▶ Stored records
☆ ☆ ☆ ☆

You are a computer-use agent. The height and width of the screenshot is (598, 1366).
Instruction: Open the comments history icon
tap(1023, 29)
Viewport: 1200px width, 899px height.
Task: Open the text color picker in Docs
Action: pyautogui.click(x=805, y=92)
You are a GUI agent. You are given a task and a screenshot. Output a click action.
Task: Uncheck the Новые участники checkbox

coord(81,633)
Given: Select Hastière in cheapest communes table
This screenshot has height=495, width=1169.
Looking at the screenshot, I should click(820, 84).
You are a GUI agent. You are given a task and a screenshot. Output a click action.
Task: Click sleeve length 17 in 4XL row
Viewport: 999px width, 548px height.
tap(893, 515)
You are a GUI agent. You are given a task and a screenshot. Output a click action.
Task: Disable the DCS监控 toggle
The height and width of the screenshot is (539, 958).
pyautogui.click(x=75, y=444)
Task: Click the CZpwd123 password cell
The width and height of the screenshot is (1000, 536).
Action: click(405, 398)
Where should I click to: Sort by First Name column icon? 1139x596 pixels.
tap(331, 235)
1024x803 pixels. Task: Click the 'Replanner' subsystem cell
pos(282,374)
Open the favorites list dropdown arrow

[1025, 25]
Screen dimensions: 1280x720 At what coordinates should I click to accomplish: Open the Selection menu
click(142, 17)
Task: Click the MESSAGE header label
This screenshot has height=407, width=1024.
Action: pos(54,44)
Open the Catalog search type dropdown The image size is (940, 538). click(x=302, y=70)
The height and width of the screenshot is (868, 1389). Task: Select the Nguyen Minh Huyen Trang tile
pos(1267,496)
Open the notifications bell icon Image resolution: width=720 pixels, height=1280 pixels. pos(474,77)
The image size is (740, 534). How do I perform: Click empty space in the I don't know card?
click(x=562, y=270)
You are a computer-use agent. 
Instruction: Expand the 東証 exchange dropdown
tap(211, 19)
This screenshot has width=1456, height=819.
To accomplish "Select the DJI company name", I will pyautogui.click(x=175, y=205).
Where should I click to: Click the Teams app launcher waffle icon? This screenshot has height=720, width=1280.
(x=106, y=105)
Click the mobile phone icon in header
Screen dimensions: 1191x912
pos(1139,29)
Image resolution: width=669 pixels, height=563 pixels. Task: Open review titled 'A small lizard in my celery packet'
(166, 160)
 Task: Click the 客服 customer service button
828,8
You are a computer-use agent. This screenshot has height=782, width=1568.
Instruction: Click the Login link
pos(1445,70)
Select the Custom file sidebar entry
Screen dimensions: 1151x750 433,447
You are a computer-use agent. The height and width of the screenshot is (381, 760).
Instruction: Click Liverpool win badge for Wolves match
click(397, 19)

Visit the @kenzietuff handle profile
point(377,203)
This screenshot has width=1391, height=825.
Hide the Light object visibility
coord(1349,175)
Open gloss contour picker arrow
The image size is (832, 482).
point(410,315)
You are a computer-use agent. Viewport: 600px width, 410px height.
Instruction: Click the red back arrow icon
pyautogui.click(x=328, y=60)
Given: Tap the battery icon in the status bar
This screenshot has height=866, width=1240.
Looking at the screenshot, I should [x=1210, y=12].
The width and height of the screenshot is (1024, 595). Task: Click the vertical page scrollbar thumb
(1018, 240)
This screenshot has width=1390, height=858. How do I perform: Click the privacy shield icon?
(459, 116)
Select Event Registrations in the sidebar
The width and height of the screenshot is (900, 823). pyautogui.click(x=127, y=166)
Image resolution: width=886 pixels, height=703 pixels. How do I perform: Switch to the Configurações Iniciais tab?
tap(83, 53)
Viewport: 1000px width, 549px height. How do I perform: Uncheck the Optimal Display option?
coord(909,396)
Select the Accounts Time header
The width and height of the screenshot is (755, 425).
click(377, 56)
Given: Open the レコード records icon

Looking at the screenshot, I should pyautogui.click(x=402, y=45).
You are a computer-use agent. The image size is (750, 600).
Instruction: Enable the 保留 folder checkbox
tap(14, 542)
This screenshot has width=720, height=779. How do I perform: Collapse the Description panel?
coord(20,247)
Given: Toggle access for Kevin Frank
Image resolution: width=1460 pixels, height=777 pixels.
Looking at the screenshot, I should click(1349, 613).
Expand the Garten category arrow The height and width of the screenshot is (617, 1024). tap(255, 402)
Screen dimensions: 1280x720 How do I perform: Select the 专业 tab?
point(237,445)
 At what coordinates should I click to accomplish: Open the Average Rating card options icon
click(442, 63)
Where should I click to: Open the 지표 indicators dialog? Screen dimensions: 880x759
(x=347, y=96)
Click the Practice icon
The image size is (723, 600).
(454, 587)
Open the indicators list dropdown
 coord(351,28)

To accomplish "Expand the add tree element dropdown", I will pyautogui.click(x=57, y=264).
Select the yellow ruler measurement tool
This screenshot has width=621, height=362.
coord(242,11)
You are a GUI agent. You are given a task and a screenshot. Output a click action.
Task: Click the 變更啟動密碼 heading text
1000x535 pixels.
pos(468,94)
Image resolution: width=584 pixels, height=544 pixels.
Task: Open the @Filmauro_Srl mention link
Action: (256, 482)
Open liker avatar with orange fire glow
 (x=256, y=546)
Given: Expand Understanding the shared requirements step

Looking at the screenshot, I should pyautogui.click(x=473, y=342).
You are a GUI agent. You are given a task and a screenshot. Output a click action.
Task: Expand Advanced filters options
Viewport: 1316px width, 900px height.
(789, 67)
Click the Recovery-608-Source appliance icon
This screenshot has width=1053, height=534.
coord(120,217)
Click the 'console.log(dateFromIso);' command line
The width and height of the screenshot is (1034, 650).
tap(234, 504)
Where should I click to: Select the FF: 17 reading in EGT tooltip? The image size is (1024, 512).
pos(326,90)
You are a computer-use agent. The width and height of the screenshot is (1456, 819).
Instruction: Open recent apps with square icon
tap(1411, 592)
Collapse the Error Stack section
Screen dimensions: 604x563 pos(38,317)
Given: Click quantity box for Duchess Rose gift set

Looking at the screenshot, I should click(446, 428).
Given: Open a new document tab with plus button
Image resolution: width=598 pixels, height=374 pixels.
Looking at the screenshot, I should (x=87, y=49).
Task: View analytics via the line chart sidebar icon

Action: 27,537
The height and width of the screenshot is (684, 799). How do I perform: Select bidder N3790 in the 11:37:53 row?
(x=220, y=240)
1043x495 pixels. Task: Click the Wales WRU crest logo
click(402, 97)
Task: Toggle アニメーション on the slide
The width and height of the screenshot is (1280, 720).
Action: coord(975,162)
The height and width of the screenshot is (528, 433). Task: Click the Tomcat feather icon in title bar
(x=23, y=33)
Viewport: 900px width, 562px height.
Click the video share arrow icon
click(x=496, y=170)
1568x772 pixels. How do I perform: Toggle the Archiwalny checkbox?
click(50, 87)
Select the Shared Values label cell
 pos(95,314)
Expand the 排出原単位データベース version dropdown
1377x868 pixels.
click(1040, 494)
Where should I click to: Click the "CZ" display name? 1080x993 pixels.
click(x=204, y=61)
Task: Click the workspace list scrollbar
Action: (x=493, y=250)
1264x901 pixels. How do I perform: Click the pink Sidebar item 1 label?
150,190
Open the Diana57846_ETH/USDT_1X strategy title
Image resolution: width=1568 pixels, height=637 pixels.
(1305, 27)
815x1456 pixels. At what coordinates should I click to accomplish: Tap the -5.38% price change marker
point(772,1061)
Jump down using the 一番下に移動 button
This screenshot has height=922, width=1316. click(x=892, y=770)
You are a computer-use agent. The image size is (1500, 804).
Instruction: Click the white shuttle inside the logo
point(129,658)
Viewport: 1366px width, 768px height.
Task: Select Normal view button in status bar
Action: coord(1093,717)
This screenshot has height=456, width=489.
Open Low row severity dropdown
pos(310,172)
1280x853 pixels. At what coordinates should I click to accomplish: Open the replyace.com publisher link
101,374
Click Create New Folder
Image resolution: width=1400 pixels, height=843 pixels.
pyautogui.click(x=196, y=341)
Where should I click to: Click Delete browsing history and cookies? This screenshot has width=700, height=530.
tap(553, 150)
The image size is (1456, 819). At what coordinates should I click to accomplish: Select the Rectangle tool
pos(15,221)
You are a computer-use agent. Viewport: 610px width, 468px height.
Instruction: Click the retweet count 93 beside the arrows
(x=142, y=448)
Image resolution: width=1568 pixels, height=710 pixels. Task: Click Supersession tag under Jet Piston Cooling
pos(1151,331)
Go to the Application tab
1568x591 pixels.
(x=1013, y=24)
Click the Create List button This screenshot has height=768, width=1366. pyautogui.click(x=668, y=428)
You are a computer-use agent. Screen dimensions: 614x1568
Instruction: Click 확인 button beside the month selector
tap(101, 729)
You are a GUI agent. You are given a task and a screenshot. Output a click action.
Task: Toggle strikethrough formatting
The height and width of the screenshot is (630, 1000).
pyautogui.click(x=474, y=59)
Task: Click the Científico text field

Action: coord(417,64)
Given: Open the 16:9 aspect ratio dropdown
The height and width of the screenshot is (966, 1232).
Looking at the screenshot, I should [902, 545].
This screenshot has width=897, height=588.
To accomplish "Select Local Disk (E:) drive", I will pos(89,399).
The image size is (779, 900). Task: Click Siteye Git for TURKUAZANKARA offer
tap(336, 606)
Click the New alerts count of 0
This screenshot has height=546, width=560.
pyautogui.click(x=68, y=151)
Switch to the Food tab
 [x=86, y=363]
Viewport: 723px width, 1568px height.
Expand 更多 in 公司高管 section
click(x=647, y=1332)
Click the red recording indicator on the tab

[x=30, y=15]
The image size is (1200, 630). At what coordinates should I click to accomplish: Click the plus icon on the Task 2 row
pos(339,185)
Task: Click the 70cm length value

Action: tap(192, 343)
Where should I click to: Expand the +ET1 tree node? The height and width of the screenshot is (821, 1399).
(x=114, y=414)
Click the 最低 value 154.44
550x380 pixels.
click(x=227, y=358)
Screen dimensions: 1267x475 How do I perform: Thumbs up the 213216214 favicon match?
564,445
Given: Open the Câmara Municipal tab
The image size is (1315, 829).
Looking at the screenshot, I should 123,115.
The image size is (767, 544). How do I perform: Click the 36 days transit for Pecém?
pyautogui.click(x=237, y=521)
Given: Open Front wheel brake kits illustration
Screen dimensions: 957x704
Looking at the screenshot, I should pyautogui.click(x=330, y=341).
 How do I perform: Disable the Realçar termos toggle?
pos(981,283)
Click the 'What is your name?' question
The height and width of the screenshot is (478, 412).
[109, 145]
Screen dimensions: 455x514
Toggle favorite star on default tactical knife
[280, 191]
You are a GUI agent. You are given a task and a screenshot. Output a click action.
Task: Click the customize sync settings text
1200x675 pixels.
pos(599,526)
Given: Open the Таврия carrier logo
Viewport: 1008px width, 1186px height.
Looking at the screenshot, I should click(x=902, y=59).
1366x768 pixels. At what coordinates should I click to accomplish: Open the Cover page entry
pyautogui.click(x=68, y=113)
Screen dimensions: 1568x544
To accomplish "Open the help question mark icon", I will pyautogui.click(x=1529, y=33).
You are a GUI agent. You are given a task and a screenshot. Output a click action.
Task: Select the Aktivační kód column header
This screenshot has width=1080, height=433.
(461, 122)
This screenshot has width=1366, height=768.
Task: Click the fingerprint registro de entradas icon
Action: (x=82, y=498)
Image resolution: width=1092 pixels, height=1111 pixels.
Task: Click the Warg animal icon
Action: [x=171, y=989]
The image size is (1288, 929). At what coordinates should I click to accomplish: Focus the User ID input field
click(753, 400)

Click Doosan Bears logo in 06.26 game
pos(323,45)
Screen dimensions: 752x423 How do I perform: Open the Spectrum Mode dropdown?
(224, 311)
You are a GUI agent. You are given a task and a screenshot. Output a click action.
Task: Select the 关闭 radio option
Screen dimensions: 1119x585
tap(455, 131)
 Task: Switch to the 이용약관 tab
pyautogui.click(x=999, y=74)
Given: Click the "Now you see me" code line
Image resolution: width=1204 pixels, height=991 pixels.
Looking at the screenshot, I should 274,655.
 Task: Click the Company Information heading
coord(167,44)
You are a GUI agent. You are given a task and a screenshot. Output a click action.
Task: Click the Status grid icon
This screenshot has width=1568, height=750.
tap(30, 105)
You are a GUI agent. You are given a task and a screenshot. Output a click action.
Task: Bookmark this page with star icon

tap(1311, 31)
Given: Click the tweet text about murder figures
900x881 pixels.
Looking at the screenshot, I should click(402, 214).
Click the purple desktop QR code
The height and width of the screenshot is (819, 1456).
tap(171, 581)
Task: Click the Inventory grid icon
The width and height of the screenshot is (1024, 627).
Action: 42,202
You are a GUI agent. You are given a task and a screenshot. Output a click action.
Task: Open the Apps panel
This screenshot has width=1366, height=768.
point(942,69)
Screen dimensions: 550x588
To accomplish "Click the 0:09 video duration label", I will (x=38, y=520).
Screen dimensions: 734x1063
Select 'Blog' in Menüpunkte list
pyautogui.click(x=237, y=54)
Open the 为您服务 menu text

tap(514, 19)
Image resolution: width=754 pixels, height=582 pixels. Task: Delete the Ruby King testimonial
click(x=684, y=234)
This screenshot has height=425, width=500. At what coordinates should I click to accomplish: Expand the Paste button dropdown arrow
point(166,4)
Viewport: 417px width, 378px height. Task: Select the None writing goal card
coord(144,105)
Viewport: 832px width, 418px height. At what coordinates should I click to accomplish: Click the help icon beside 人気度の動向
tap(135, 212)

☆ ☆ ☆ ☆

▶ Instructions for the task
Both end lines included, restate word for word the lines above from the line with "Open liker avatar with orange fire glow" to the line with "Task: Expand Advanced filters options", and nothing else.

▶ Reply
Open liker avatar with orange fire glow
 (x=256, y=546)
Given: Expand Understanding the shared requirements step

Looking at the screenshot, I should pyautogui.click(x=473, y=342).
You are a GUI agent. You are given a task and a screenshot. Output a click action.
Task: Expand Advanced filters options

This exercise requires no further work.